Abandonnés en plein voyage par les passeurs à la suite de panne
mécanique ou de la rencontre avec la patrouille des FDS, ils sont par la
suite convoyés à Agadez où ils doivent choisir entre le
« retour volontaire » de l'OIM ou l'auto-prise en charge. Les
informations reçues des migrants de retour de la Libye dissuadent
également certains d'y aller comme l'indiquent ces propos de Claude,
Camerounais : « Les migrants qui vont vers la Libye disent qu'aller
là-bas c'est se sacrifier la vie car c'est mourir dans le désert
ou se faire emprisonner. Ils disent qu'arriver en Libye, même si on pense
que ça va, le chauffeur qui vous a amenés, est attrapé,
tapé, emprisonné et taxé par des bandits. Après
t'avoir bastonné, on te remet le téléphone pour que tu
appelles ton parent. Ils vont te dire la somme que tu vas lui dire d'envoyer
sinon tu vas mourir en prison. Beaucoup de gens ont vécu cette
situation. ».
Le second groupe qu'on retrouve à l'OIM c'est celui
des migrants internationaux refoulés d'Algérie.
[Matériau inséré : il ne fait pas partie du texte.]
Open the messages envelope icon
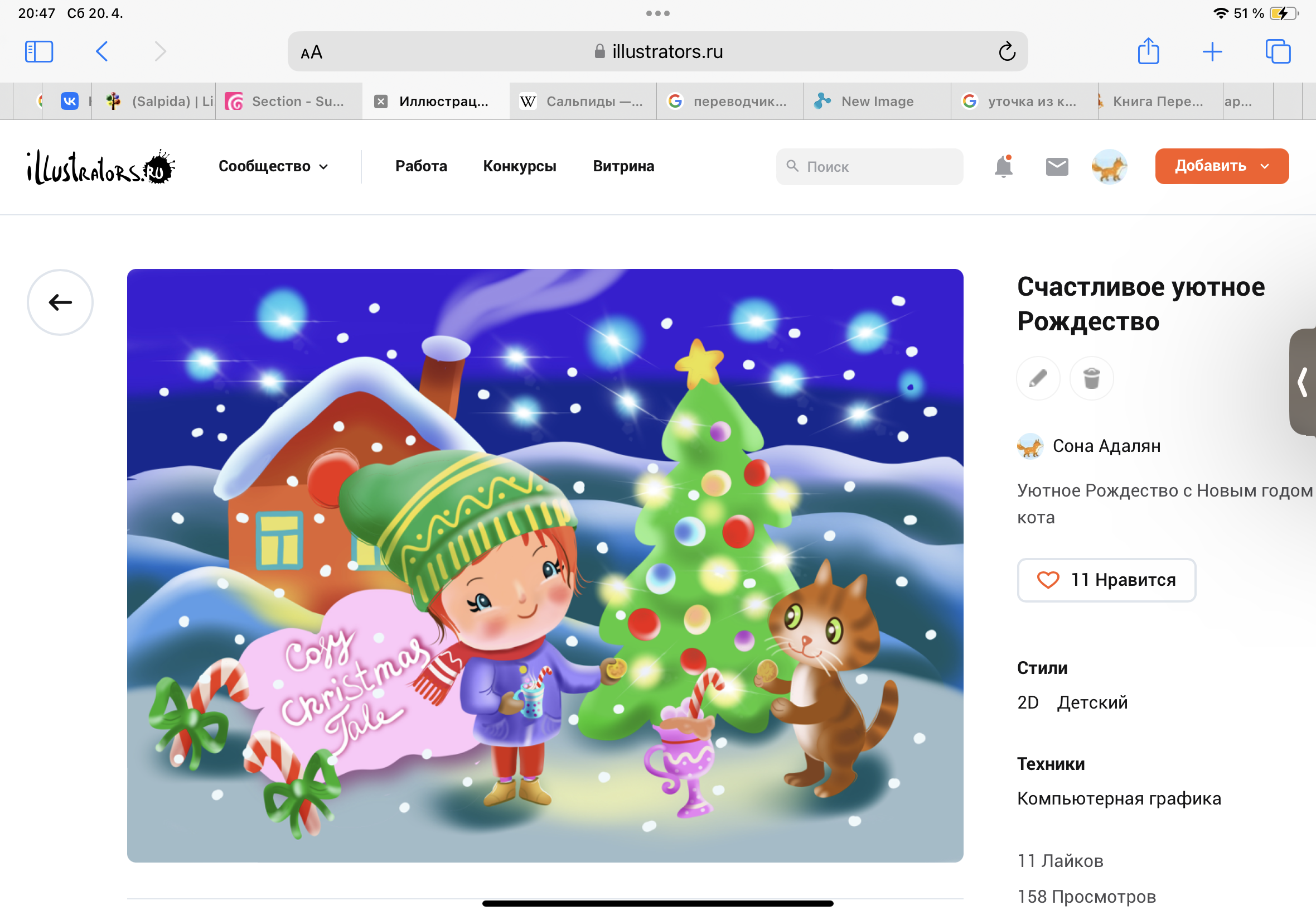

Ils sont de deux
types : les « refoulés piétons » et les «
refoulés officiels ». Les premiers arrivent à pied à
Assamaka généralement le vendredi et sont automatiquement pris en
charge par l'OIM qui a fait construire un hangar à Assamaka pour la
circonstance. Elle met également à la disposition des «
piétons » des véhicules pour les amener à Arlit dans
son centre de transit pour les mettre dans le circuit du retour volontaire.
C'est d'Arlit qu'ils rejoignent ensuite le centre d'Agadez.
Les retournés officiels eux sont transportés
d'Algérie jusqu'à Agadez par des véhicules
algériens. Les non Nigériens sont triés pour être
mis dans le circuit du retour dit volontaire et rejoignent le centre OIM
d'Agadez. Parmi eux on note des migrants de retour de la Libye ou de
l'Algérie qui faute de moyens s'inscrivent dans ce programme.